The ECB is hiring 800 staff for its new Single Supervisory Mechanism (SSM), a centralised system of regulation for eurozone banks that will apply the same regulatory standards across all states.
A flood of applications was revealed by Daniele Nouy, who heads up the SSM at the ECB. She hopes all of the roles will be filled by the end of the summer and said the ECB is "well on track" to launch the new framework.
Eurozone economies are at the beginning of a tentative recovery from the sovereign debt crisis in 2010 which almost broke up the currency union.
But work to fix the financial system is still unresolved, one of the key risks to its own recovery and that of other economies across the world.

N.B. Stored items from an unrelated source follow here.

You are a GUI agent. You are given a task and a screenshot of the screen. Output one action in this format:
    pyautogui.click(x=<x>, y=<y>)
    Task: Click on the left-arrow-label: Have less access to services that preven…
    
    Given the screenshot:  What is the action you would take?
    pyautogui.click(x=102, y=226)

As well as an overarching supervisory body at the ECB, eurozone policymakers have also created the Single Resolution Mechanism (SRM).
This is a system that allows failing banks to be wound down or recapitalised without the taxpayer having to bail them out with emergency funding, as happened during the financial crisis.
And a third system is the Deposit Guarantee Scheme (DGS), which insures depositors for up to €100,000 in order to protect ordinary consumers against the risk of their bank collapsing and the subsequent loss of all their money.
Together, the SSM, SRM and DGS make up the "three pillars" of a new regulatory framework for the eurozone.